In 1991, the BRC became affiliated to the Federation Internationale de l’Automobile (FIA), the world governing body of motor sport, which enabled wider participation in island events by international drivers, almost 500 of whom have since been hosted by the Club. Following its steady growth over the past three decades, the event now contributes around Bds $4 million to the economy each year, much of it in valuable foreign exchange, and accounts for as many as 4,000 visitor nights at a traditionally quiet time in the tourism calendar.
The 78 overseas participants in Sol RB18, of whom 16 were new to the event, came from 12 countries and there was a record number of female competitors, for the second year in a row, rising from 18 in 2017 to 23. Adding the 2018 statistics to those of previous years, the event has now hosted almost 500 overseas participants from 29 countries. The biggest competitor base remains the UK and Ireland, but competitors have come from as far afield as Australia, Japan, Kenya, New Zealand, South Africa and the United States.
Jamaica’s Jeffrey Panton and co-driver Michael Fennell Jnr (Ford Focus WRC06) claimed a fourth consecutive win on Sol RB18, ahead of Britain’s Rob Swann/Darren Garrod (Subaru Impreza WRC S12B) and Paul Bird/Jack Morton (Focus WRC08). With fellow UK entrants Kevin Procter and Andrew Roughead (Ford Fiesta) completing only the fourth overseas clean sweep of the top four in the event’s 29-year history, the highest-placed local crew, Barry Mayers and Ben Norris (Ford Fiesta), was also the top 2wd finisher for the first time in 10 years.

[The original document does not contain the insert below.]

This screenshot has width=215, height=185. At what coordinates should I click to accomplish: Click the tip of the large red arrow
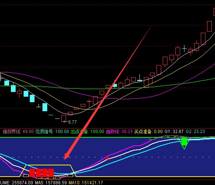coord(64,159)
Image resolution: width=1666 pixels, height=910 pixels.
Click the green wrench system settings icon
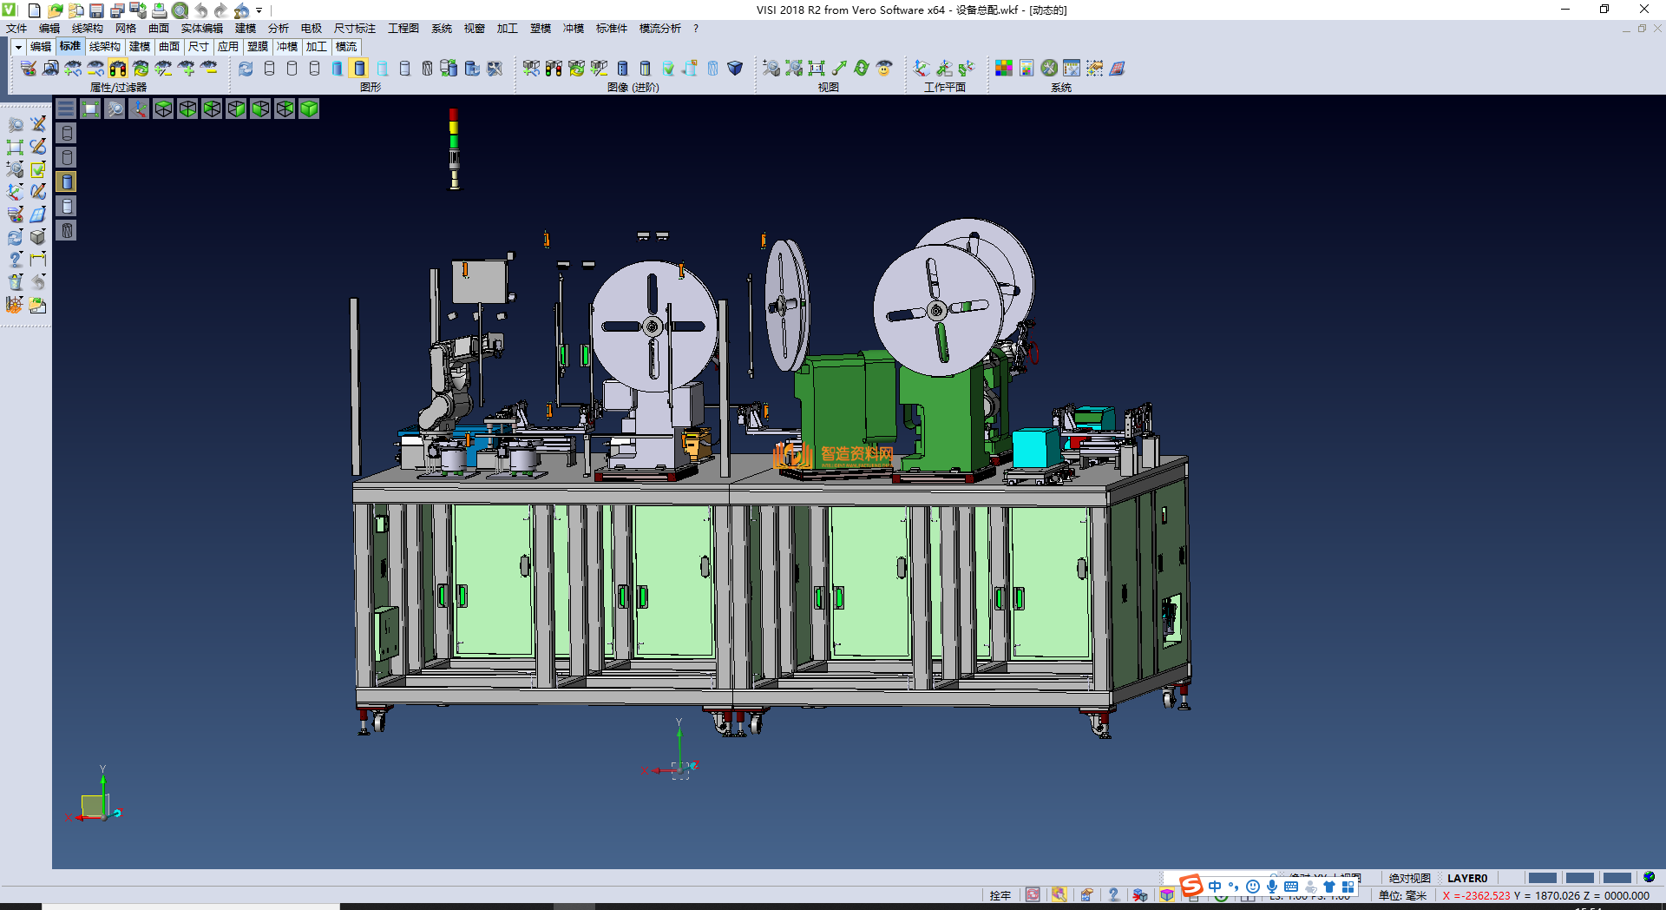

Sol Rally Barbados is a tarmac rally, with around 24 special stages run on the island’s intricate network of public roads, under road closure orders granted by the Ministry of Transport & Works; the previous Sunday’s Flow King of the Hill ‘shakedown’, run under a similar arrangement, features four timed runs on a roughly four-kilometre stage, the results of which are used to seed the running order for the main event.
Sol Rally Barbados and Flow King of the Hill are organised by the Barbados Rally Club, which celebrated its 60th Anniversary in 2017; Sol RB19 marks the 12th year of title sponsorship by the Sol Group, the Caribbean’s largest independent oil company, and the fourth by communications provider Flow.